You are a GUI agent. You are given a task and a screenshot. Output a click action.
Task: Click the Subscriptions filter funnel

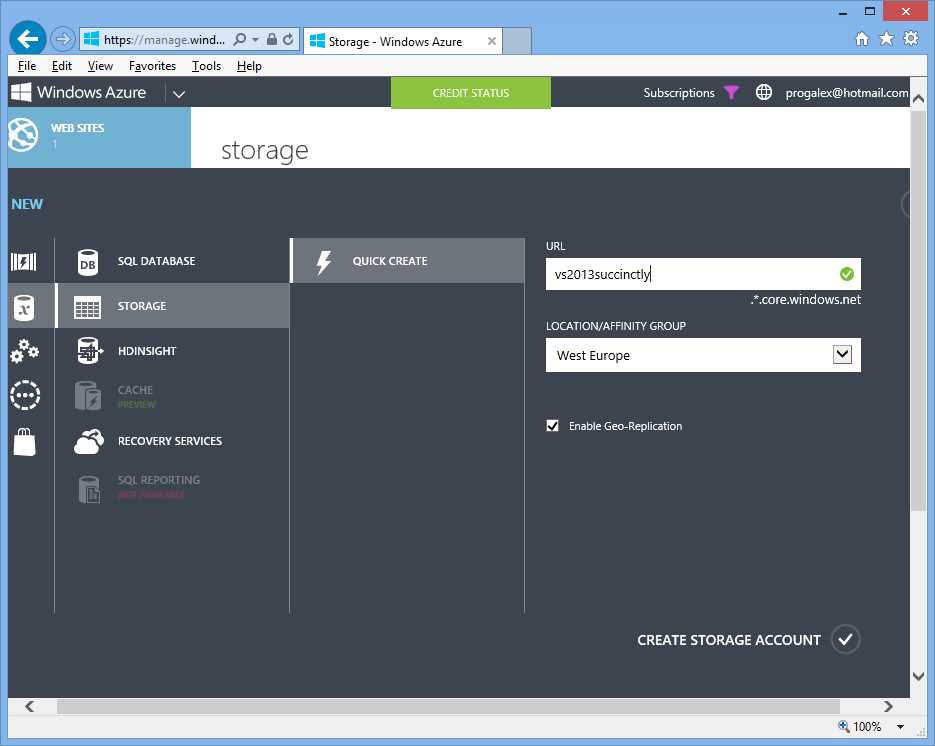tap(733, 92)
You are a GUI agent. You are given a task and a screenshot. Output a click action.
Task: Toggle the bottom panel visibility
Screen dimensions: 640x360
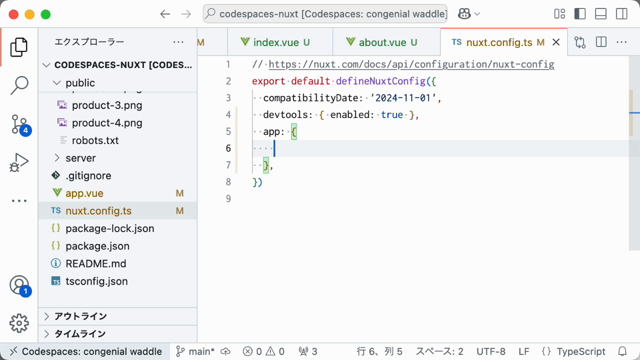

# WHAT TO DO:
From the first line to the last, copy the records exactly and skip the pictures.

# EXERCISE ANSWER:
You are a GUI agent. You are given a task and a screenshot. Output a click action.
Task: Click the Subscriptions filter funnel

tap(733, 92)
You are a GUI agent. You are given a task and a screenshot. Output a click action.
Task: Toggle the bottom panel visibility
Screen dimensions: 640x360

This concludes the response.